Exercise objective:
Would you transcribe the listing that follows, character for character, and omit its images?

──────── Supplied information ────────

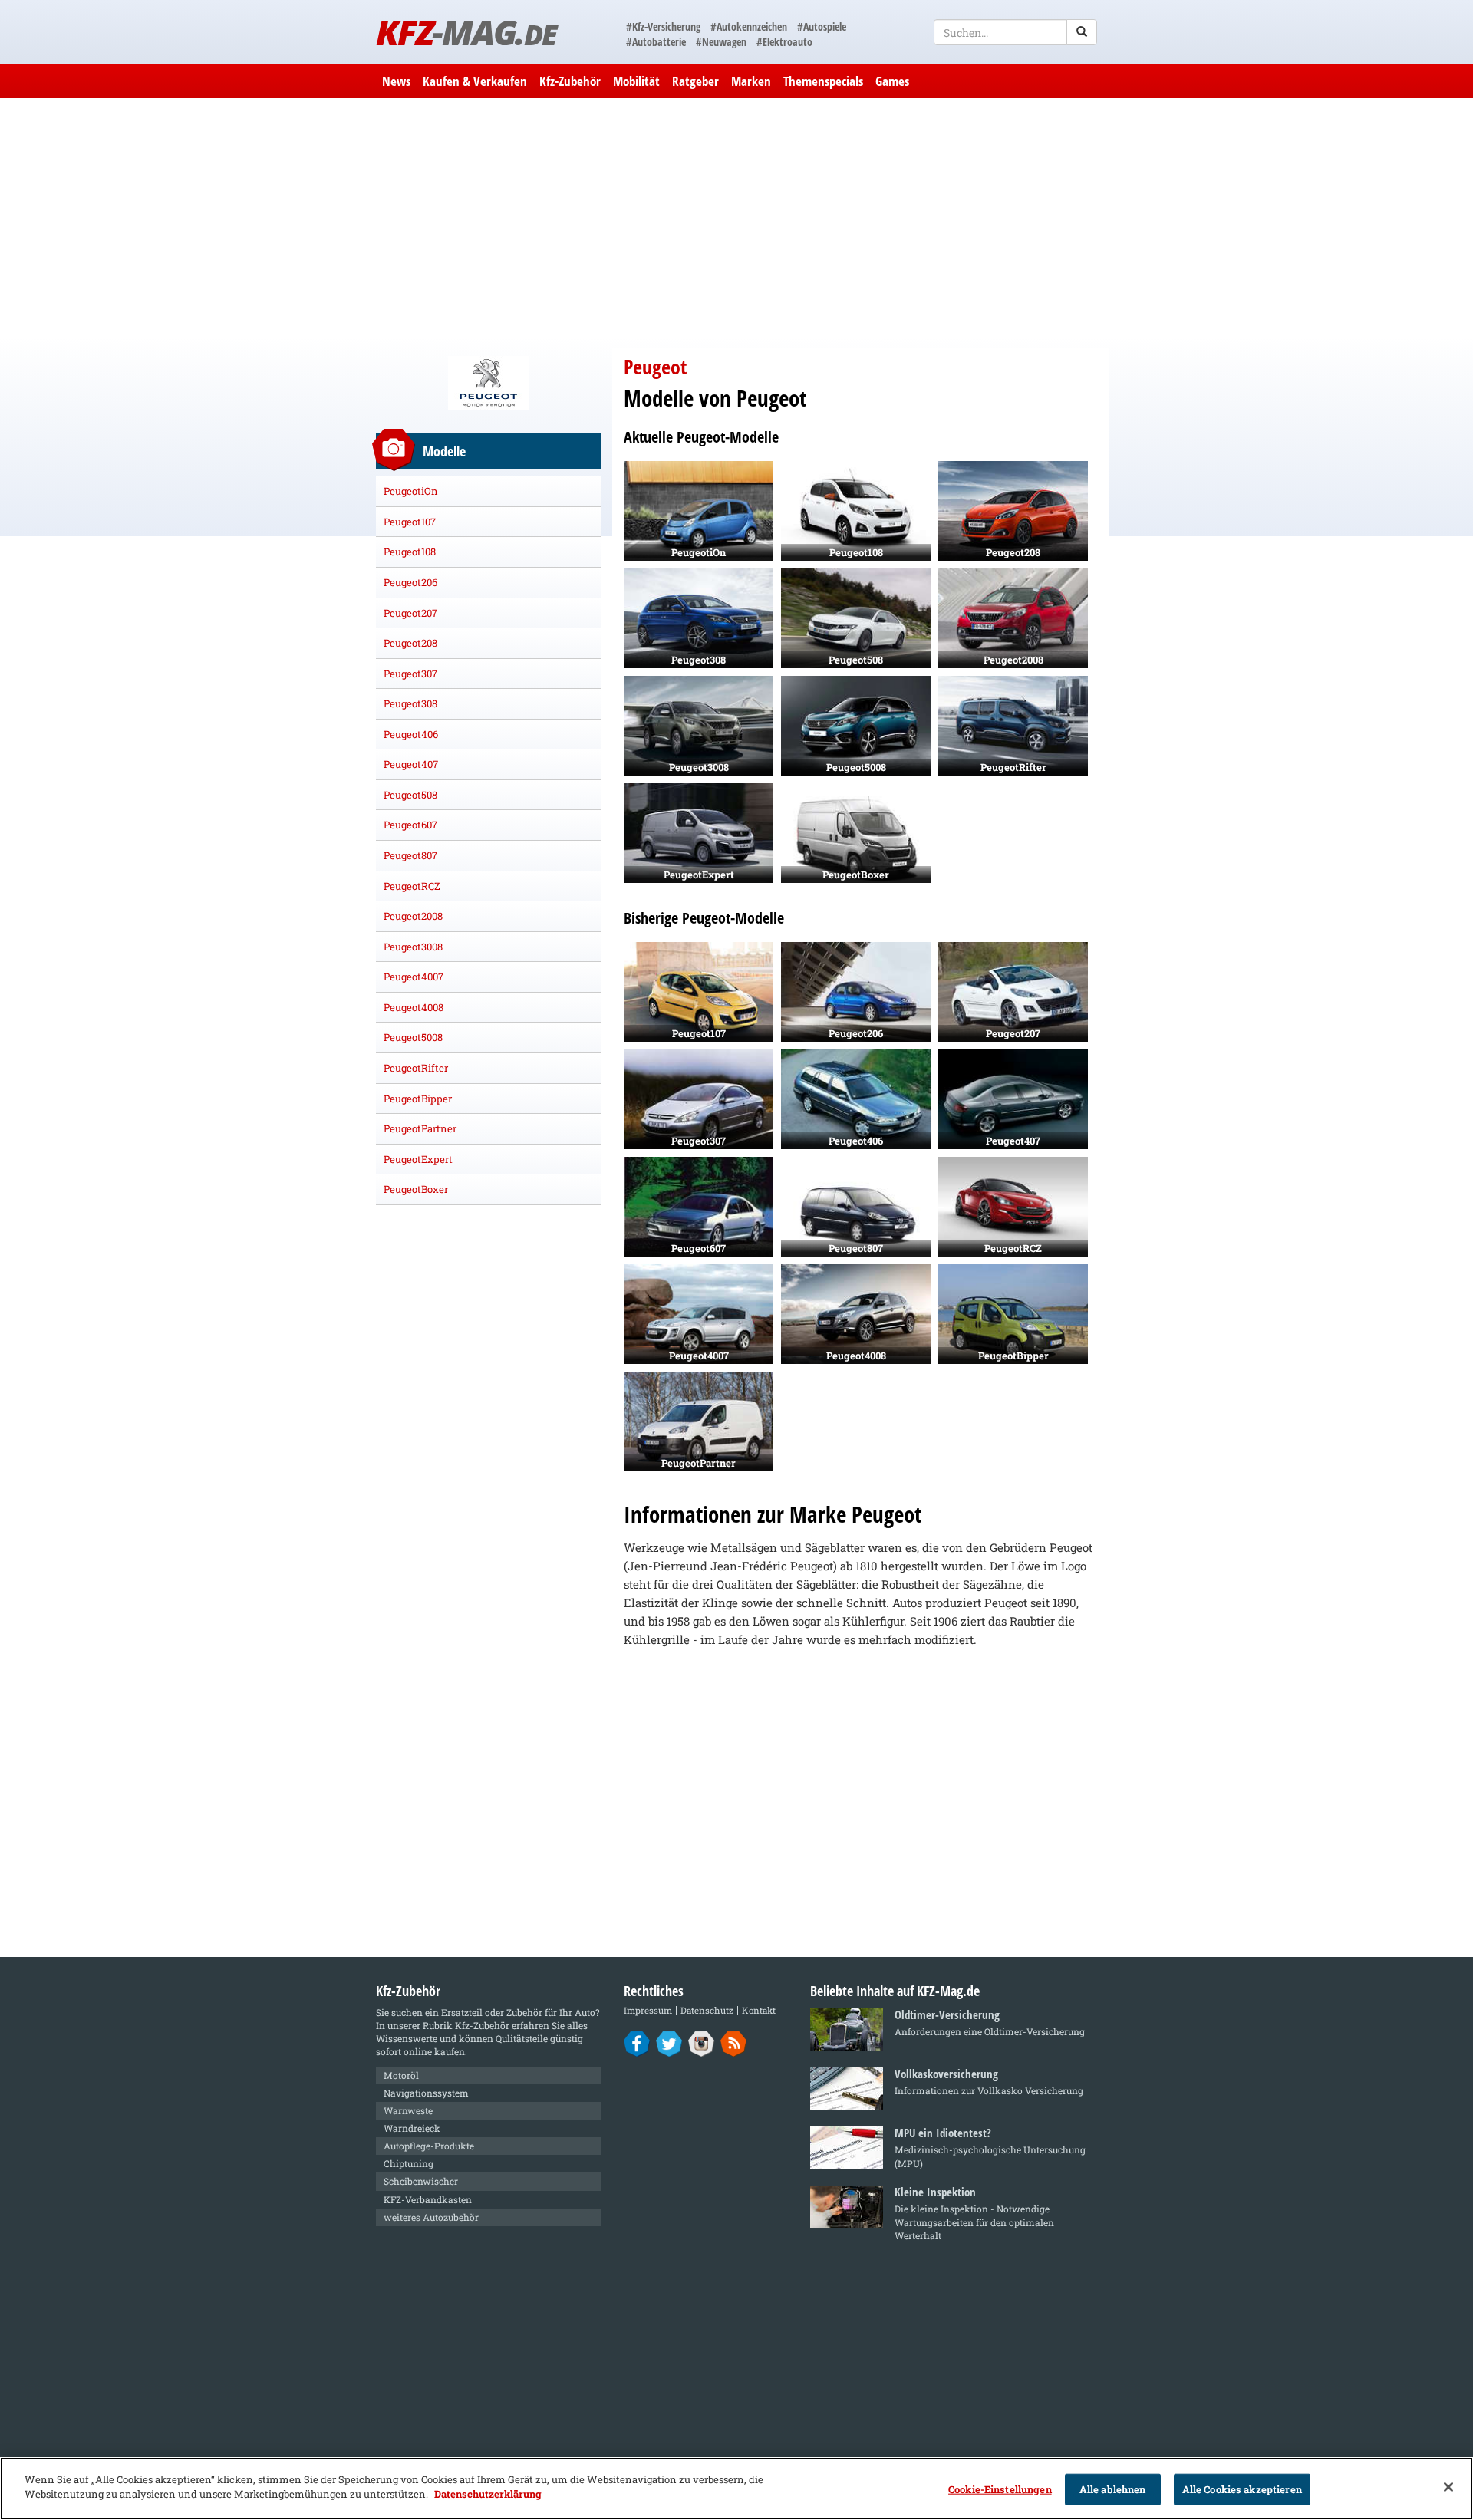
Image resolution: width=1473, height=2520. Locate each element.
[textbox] (1015, 32)
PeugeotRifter (416, 1068)
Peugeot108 (410, 551)
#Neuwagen (721, 42)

────────

Solution for this exercise:
Image resolution: width=1473, height=2520. Locate each element.
[textbox] (1015, 32)
PeugeotRifter (416, 1068)
Peugeot108 (410, 551)
#Neuwagen (721, 42)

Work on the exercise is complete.